A discrete memoryless interference channel is said to be very weak if: $$I(U_1;Y_1)\geq I(U_1;Y_2|X_2), ~~\forall ~ (U_1,X_1,X_2) \sim p(u_1,x_1)p(x_2),$$ $$I(U_2;Y_2)\geq I(U_2;Y_1|X_1), ~~\forall ~ (U_2,X_2,X_1) \sim p(u_2,x_2)p(x_1).$$
And it can be shown (see proposition 2 of here) that the maximum achievable sum-rate of the Han-Kobayashi inner bound (under very weak interference setting) is $$\text{SR}_{HK}=\max_{(R_1,R_2)\in \text{ H-K inner bound}}\big\{R_1+R_2 \big\}=\max_{(X_1,X_2) \sim p(x_1)p(x_2)} \big\{I(X_1;Y_1)+I(X_2;Y_2)\big\}.$$
Also, someone shows (see table 1) that there are cases (note that here $\lambda > 1$ strictly) such that $$\max_{(R_1,R_2)\in \text{ H-K inner bound}}\big\{ \lambda R_1+R_2 \big\} < \max_{(R_1,R_2)\in \text{Capacity region}}\big\{ \lambda R_1+R_2 \big\}.$$
That is, HK inner bound is not in general tight.

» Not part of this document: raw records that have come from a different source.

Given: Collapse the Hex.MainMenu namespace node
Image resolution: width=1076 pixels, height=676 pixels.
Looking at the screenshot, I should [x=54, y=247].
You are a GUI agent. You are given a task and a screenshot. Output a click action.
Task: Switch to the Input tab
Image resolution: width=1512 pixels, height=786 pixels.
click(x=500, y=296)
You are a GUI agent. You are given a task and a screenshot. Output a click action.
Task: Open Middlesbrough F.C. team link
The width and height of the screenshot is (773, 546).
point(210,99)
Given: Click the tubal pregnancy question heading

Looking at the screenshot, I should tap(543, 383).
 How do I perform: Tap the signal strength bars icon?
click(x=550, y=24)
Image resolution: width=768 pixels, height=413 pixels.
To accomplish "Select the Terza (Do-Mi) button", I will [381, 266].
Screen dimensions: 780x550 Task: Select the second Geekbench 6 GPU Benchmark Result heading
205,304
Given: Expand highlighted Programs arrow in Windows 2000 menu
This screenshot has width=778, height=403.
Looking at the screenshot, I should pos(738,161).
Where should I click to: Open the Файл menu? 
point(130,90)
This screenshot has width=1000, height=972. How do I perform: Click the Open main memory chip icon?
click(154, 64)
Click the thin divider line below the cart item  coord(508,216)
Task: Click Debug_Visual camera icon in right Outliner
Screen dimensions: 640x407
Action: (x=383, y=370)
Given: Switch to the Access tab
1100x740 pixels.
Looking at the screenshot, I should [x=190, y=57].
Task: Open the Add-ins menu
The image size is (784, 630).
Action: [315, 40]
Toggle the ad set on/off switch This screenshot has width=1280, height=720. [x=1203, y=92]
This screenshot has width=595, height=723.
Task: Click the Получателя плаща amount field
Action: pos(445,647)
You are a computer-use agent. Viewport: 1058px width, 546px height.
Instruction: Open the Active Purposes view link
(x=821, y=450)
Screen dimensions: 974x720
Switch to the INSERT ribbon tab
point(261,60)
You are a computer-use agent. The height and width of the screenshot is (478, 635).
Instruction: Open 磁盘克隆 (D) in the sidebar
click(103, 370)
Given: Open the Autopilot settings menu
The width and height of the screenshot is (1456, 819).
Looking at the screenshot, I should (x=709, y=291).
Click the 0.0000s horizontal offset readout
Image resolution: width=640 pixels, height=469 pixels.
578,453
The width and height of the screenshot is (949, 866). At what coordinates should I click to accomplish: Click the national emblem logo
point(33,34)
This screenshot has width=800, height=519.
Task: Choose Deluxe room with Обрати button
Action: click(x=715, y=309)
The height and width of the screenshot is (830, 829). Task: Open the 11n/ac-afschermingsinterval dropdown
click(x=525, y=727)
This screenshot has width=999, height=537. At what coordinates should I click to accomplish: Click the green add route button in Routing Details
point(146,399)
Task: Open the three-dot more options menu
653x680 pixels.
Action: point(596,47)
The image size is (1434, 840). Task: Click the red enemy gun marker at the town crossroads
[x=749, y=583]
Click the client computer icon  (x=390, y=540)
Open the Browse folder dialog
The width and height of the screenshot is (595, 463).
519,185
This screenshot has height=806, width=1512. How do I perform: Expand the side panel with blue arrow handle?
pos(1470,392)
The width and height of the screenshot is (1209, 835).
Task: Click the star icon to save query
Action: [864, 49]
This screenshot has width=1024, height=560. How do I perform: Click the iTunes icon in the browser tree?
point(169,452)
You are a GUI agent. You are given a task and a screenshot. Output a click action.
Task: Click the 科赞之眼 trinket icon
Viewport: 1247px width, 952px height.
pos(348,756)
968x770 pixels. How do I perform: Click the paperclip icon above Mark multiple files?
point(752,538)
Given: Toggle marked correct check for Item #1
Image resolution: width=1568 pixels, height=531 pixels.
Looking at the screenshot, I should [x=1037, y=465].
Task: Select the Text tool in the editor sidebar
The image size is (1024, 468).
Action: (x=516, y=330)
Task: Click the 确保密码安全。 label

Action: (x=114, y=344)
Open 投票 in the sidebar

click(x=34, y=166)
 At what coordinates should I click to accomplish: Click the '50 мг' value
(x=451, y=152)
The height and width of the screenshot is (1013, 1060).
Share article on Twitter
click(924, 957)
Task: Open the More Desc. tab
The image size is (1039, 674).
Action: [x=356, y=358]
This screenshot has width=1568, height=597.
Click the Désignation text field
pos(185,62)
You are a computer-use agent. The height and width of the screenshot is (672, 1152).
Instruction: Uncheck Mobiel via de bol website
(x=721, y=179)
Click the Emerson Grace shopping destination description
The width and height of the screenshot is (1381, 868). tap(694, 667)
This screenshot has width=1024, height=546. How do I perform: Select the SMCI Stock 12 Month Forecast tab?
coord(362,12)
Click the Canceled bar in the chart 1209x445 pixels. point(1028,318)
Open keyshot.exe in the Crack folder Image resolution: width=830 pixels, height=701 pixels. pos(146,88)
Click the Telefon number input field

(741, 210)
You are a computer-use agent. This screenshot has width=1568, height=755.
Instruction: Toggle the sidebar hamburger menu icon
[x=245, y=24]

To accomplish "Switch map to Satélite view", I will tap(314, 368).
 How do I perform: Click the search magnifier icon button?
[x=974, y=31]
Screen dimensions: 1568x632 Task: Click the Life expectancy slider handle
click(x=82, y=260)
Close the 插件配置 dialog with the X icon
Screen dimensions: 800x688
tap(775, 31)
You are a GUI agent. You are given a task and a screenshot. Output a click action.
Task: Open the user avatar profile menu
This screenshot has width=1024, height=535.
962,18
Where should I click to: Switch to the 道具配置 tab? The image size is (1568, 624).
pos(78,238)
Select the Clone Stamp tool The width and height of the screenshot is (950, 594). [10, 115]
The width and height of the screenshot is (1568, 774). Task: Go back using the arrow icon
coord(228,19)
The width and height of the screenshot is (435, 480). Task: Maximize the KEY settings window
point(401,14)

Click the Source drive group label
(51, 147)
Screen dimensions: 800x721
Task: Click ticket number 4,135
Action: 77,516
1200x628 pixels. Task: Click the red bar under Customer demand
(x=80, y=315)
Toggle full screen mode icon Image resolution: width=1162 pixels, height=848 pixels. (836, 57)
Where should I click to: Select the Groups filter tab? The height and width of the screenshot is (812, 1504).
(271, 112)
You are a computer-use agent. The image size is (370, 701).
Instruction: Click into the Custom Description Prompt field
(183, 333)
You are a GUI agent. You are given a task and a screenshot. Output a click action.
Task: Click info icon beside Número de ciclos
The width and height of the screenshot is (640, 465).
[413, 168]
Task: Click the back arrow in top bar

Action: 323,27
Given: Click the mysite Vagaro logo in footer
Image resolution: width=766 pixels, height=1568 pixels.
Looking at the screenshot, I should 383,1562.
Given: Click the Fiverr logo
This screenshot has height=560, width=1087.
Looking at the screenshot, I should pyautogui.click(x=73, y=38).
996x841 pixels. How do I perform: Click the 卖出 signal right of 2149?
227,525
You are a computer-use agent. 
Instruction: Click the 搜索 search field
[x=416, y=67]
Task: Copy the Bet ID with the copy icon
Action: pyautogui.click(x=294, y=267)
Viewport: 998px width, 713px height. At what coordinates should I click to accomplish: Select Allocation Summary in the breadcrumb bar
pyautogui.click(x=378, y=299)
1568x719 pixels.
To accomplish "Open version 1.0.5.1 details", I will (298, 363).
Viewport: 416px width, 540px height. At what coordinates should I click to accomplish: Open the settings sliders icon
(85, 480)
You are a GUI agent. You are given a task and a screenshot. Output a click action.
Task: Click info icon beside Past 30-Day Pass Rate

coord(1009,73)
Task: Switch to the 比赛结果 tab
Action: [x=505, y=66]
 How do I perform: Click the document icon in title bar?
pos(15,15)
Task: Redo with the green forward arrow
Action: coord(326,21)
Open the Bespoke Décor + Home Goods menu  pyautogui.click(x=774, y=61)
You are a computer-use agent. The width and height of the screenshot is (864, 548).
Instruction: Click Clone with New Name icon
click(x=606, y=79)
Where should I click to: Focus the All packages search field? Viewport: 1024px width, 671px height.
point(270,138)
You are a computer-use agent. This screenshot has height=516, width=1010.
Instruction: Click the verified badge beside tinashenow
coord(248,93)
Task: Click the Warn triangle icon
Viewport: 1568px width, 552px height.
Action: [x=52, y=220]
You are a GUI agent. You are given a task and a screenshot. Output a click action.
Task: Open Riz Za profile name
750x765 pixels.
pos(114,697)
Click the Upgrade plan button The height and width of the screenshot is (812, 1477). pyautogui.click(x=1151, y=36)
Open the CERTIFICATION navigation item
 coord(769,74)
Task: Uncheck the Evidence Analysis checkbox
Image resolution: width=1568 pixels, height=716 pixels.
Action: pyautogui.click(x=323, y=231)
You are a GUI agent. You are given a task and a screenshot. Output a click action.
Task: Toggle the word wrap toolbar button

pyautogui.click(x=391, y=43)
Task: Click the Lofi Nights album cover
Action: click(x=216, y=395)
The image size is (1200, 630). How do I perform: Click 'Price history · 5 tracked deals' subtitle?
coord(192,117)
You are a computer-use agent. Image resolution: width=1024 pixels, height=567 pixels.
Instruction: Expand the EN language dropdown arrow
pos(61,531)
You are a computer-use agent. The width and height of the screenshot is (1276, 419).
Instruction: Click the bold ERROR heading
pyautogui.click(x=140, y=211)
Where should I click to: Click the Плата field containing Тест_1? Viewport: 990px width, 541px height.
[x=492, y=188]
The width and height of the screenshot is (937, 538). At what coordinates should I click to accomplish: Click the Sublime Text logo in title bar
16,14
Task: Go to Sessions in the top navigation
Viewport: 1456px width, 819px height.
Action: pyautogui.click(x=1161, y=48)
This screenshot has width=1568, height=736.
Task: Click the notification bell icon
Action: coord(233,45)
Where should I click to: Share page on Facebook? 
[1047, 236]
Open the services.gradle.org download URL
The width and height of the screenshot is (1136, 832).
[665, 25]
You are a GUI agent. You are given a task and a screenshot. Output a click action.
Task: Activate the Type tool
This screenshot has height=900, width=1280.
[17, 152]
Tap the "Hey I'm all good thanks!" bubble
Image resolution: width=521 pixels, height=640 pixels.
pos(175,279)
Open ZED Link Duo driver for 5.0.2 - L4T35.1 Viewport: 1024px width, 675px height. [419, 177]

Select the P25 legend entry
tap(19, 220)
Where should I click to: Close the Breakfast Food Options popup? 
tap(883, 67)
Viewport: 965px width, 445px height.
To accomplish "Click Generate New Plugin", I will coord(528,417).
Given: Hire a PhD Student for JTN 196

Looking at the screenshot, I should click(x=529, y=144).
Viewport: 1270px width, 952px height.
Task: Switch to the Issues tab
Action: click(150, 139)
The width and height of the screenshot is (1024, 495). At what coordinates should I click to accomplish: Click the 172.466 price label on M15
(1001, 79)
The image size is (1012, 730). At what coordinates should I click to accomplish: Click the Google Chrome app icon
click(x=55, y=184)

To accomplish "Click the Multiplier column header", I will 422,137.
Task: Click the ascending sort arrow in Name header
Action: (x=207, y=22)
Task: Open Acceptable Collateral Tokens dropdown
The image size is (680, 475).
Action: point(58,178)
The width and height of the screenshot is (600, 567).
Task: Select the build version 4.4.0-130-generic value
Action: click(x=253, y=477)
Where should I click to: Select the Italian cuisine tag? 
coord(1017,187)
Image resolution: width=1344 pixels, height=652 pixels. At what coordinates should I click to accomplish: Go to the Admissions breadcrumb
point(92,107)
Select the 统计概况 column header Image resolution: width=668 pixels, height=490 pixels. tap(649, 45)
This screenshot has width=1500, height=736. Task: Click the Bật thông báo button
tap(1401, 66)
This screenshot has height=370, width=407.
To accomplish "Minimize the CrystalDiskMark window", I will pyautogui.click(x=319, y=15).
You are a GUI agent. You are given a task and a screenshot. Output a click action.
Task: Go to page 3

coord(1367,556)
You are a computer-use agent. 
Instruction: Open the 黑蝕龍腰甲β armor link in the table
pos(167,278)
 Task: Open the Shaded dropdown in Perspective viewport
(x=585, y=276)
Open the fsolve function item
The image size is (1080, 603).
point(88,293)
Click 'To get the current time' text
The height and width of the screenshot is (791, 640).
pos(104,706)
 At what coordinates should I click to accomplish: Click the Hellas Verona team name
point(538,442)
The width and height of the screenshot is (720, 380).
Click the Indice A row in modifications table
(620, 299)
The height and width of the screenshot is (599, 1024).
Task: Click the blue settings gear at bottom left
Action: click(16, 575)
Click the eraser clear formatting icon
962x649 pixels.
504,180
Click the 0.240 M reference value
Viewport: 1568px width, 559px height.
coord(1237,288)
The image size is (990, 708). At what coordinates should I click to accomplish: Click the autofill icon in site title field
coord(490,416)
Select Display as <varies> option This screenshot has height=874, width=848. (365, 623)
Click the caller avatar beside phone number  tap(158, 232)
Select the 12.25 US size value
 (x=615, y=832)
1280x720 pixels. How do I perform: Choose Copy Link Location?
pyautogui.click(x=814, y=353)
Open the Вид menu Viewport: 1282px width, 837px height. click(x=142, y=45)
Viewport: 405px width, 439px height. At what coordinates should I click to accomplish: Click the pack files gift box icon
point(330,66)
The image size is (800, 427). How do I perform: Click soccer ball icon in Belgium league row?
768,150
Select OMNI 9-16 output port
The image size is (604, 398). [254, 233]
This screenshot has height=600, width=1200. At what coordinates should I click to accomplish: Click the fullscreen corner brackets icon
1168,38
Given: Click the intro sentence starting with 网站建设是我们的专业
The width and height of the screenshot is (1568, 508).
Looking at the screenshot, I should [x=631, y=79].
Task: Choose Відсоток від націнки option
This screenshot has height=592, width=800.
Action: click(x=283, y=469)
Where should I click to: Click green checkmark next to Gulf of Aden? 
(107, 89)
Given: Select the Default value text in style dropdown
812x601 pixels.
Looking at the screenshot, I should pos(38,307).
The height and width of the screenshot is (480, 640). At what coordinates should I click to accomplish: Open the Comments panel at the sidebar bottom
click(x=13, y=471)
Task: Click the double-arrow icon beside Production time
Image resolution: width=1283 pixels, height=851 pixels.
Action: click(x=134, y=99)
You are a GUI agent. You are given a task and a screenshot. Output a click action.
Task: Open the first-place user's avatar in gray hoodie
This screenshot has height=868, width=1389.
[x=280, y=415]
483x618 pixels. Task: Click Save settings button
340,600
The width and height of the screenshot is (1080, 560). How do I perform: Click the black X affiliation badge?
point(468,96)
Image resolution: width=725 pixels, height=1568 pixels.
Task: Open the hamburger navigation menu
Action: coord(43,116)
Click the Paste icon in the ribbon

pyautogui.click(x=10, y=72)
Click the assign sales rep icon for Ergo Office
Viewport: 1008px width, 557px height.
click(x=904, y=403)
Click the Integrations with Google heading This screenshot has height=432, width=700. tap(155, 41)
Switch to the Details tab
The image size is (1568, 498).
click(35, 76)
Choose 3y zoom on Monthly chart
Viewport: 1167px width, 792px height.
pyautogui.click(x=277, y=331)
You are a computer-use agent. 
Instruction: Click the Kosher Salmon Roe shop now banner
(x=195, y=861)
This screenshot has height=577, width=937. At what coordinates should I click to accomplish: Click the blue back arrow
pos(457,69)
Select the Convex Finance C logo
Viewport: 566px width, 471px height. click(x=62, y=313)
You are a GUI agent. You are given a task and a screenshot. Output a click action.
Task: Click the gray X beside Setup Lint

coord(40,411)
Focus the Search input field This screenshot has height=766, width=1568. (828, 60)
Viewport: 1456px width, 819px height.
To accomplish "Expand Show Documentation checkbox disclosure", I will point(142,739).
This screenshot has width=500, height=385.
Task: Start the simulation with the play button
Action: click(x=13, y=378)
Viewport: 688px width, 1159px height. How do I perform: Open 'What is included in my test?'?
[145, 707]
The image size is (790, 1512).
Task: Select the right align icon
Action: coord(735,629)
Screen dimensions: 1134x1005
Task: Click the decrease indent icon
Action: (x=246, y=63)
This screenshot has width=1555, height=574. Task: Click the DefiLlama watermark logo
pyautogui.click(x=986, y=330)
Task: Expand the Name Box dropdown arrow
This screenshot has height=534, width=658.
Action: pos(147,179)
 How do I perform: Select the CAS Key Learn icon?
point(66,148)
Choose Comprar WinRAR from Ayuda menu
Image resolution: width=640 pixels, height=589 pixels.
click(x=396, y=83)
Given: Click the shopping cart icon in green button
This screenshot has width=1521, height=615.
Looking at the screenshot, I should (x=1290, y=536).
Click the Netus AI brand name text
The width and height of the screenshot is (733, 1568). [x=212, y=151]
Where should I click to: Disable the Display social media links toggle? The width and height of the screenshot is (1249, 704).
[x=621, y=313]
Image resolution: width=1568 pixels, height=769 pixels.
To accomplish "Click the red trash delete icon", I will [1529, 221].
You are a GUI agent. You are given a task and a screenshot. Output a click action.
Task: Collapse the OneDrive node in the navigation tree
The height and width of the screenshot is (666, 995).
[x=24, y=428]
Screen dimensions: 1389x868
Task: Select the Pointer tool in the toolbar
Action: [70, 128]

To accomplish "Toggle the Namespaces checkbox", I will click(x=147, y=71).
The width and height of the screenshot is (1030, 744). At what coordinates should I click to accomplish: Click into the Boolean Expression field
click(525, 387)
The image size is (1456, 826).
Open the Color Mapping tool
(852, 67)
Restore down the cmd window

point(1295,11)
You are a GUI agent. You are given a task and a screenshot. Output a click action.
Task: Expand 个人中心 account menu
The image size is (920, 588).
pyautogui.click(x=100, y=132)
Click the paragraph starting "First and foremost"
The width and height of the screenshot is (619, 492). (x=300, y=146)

So, when we choose $\lambda=1$, does $$\underbrace{\max_{(R_1,R_2)\in \text{ H-K inner bound}}\big\{R_1+R_2 \big\}}_{\text{SR}_{HK}}=\max_{(R_1,R_2)\in \text{Capacity region}}\big\{R_1+R_2 \big\}?$$
And ideas/discussions are welcome. Also, any related suggested books/videos/slides will be perfect. Thanks.